This assault is most overt in a series of works dealing with Nouveau réalisme artist Yves Klein. Death of Yves Klein (2011) is a single-channel video of unmoving cerulean blue hung as a painting. Roughly simulating the hallmark International Klein Blue, which Klein chose because he felt it captured endless space, her video contains an audio overlay that lists the chemicals that many believe led to Klein’s death at the age of 34. Both a sly, dehumanizing, reference to the infamous Windows system software “blue screen of death” and a shrewd art-historical reference, the piece equates the chasing of artistic legend with suicide, and it uses standard technology — the light emitted by a television — to evoke a supposed cultural masterpiece.
The series Because they tried to bore holes in my greatest and most beautiful work (2011–12) takes images of Klein’s blue monochromes (1956–62) from the Internet and blows them up to human scale. Problems of digital representation and translation pair with an imperfect mounting process that scars the resulting prints. Rosenkranz draws upon the physical nature of things to take revenge upon the idea of the visually transcendent. These pieces, much like her video, show the monochrome as an empty though visually appealing tone on which we invest feelings of divinity and grace.
Rosenkranz’s series of acrylic on gold and silver emergency blankets, Stretch Nothing (2009) and Express Nothing (2011), are another example. Skin tone markings made with sliding hands and arms appear energetic yet controlled. The works reference not only Klein’s appropriation of the body in his Anthropometries (1959–62), painted by pressing or dragging a painted female body, but more directly Janine Antoni’s Loving Care (1992). This performance and resulting installation, done a number of times in the early to mid-1990s, saw Antoni paint exhibition space floors by dipping her hair in a bucket of Loving Care hair dye and slowly painting herself and the audience out of the space. As with Rosenkranz’s pieces, the final form is physical without being literal. Rosenkranz has long been interested in the commercial names of colors, and she often includes them in the titles of her works: “Creamy Brown,” “Fresh Ebony” and “Milky Stay” are a few fleshy examples. This is also true of Antoni’s performances. The hair dye color is “Natural Black”; as a branded item derived from an organic order, it is an important part of the artwork’s labeling. But when Rosenkranz makes a reference to the body it is one of true absence. In Antoni’s performance, her personal body became a public material, and the hair dye related to her mother. Rosenkranz refuses to grant any personal privilege or backstory in her explorations. One of her most impressive abilities is to make herself disappear within a process-based and corporal art.
For an idea of how nonorganic Rosenkranz’s work is, compare it to Klein’s first experiments using the human form as a paintbrush. In 1958 he experimented with menstrual and ox blood, but the resulting works were destroyed after they caused Klein nightmares. Rosenkranz, in her circling of the body, prefers the completely synthetic, refusing to deal with the physical body even as she does so. Hers is a belief in the plastic over the organic — that the truth lies in these empty fabrications. When she visually refers to skin, she refers not to the skin of human mammals but to the skin of Barbie and high-end sex dolls. Always hairless and flawless, they are empty surfaces that suggest a whole. This is the complexion of well-lit porn, aspirational for a first world that is constantly plasticizing its popular views of the body.
##############################
▶ _WHAT THIS EXERCISE ASKS_
1. Extract the passage of the Rosenkranz essay from "The series Because" to "divinity and grace.".
2. According to the Rosenkranz essay, what happened to the works Klein made in 1958 with menstrual and ox blood?
The records after the Rosenkranz essay are separate material.
##############################
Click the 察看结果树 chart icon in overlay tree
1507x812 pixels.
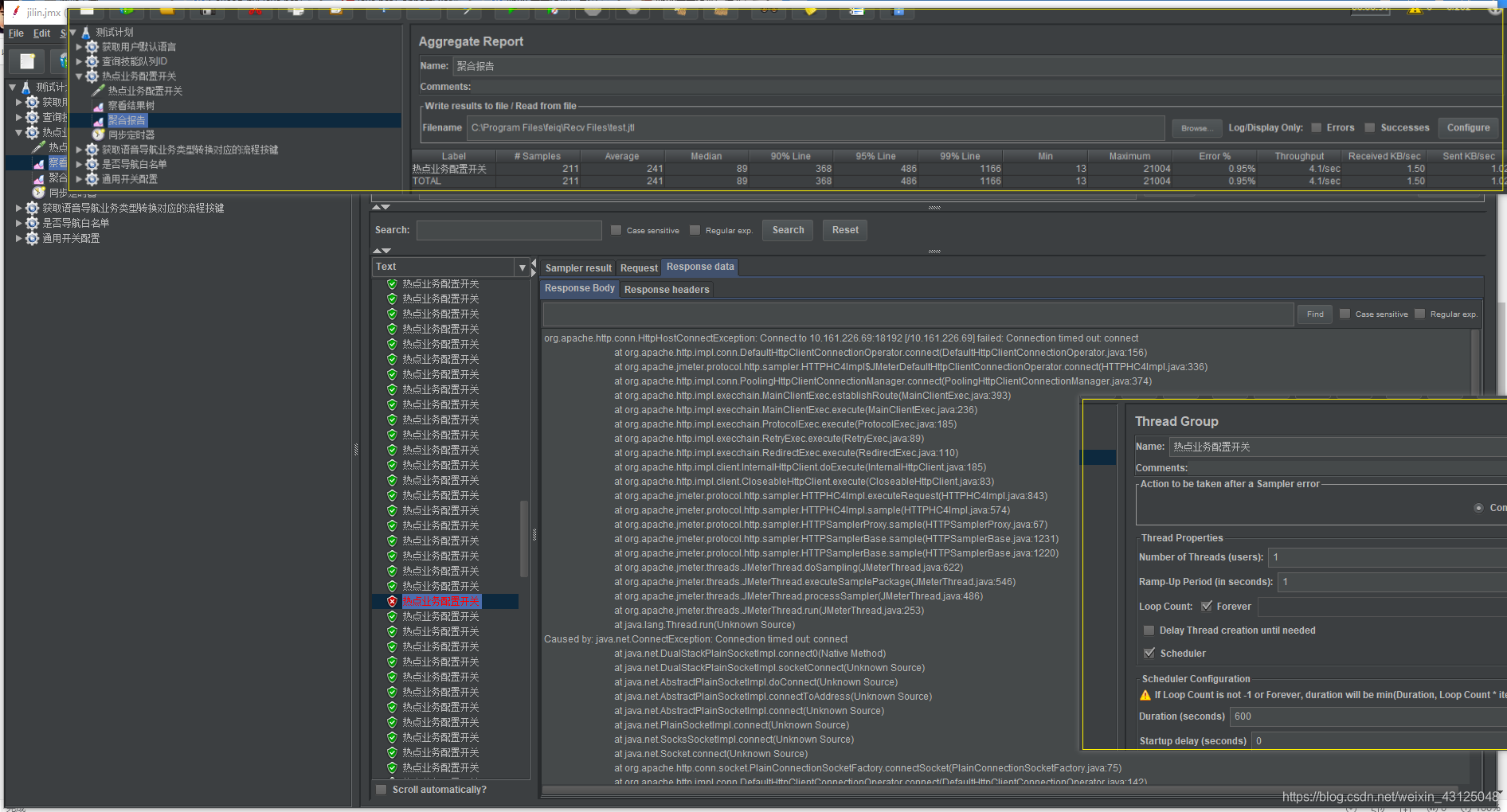pyautogui.click(x=99, y=106)
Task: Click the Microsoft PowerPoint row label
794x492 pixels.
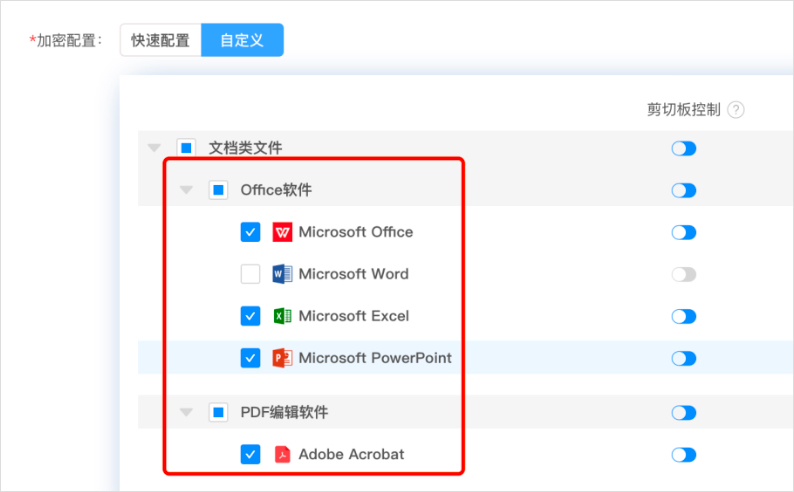Action: click(x=375, y=358)
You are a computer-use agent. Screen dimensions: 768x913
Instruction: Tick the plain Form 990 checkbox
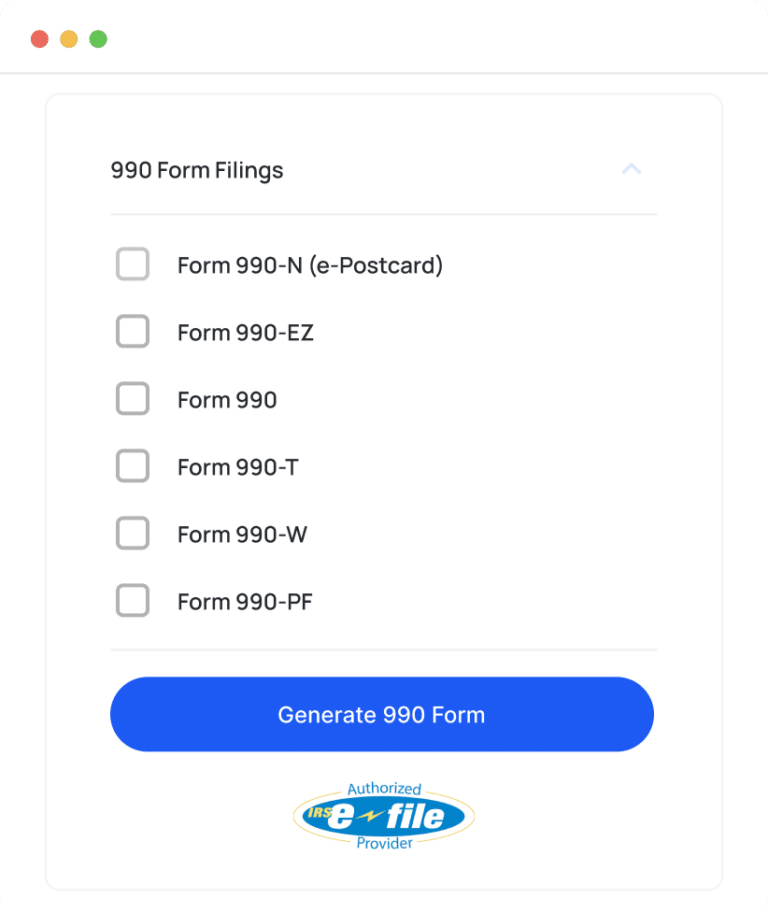point(133,399)
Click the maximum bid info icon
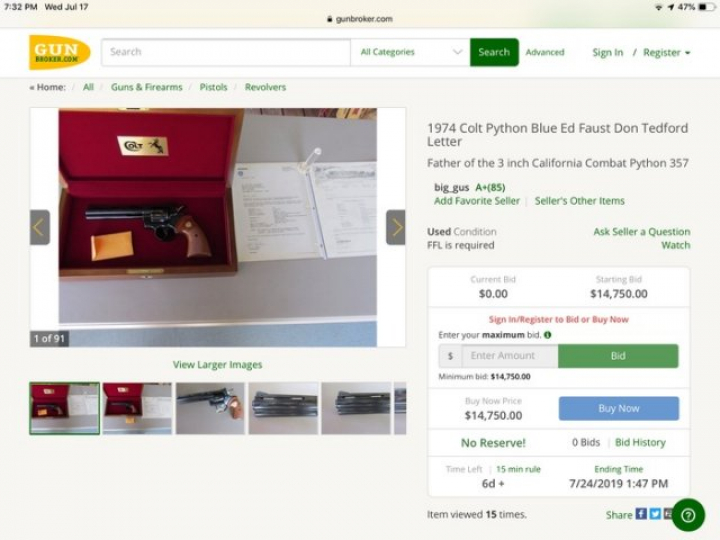The width and height of the screenshot is (720, 540). 547,335
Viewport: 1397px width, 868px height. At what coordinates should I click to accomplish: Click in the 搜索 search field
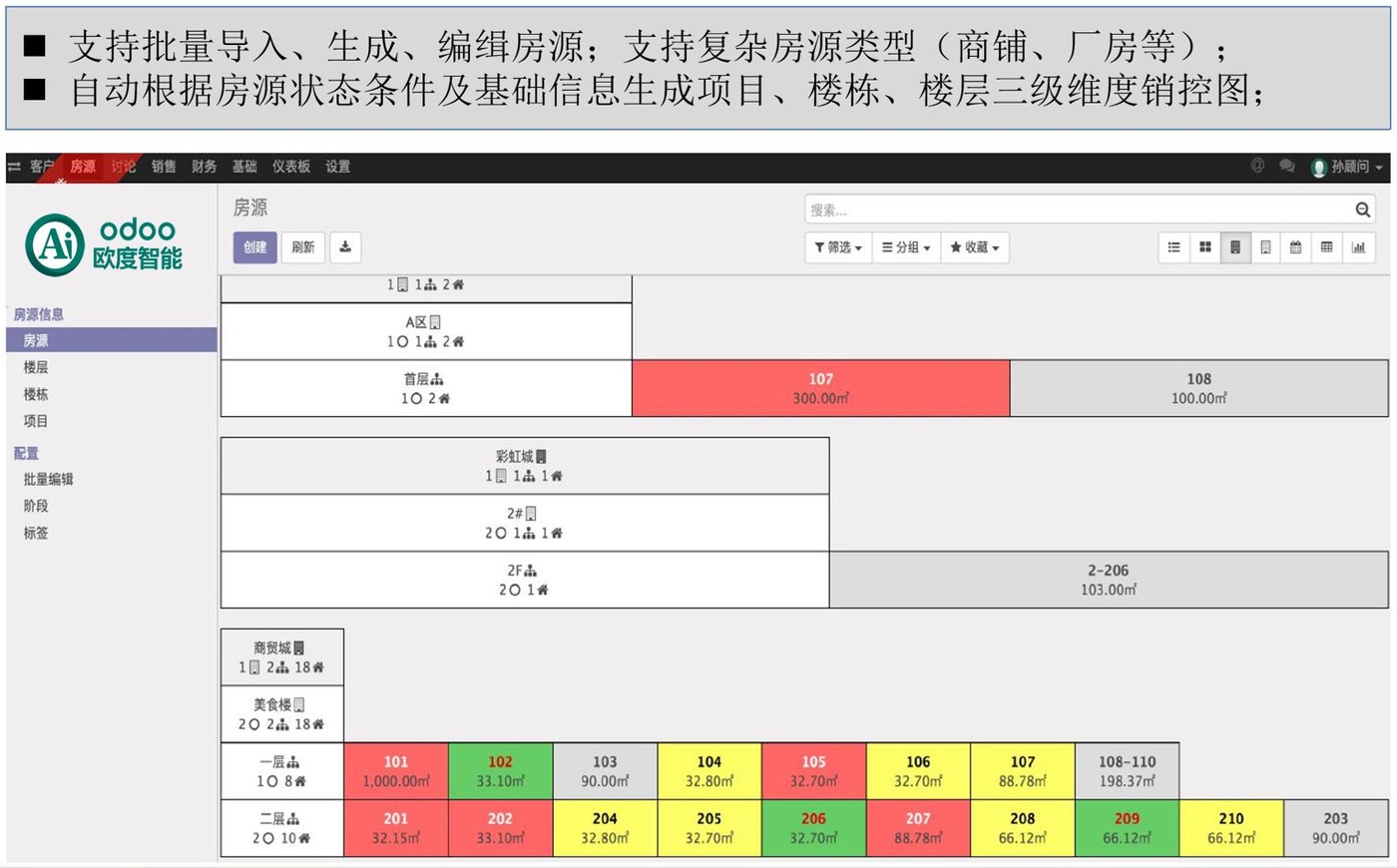click(1078, 210)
##############################
▶ _ANSWER SET_
1.
The series Because they tried to bore holes in my greatest and most beautiful work (2011–12) takes images of Klein’s blue monochromes (1956–62) from the Internet and blows them up to human scale. Problems of digital representation and translation pair with an imperfect mounting process that scars the resulting prints. Rosenkranz draws upon the physical nature of things to take revenge upon the idea of the visually transcendent. These pieces, much like her video, show the monochrome as an empty though visually appealing tone on which we invest feelings of divinity and grace.

2. They were destroyed after they caused Klein nightmares.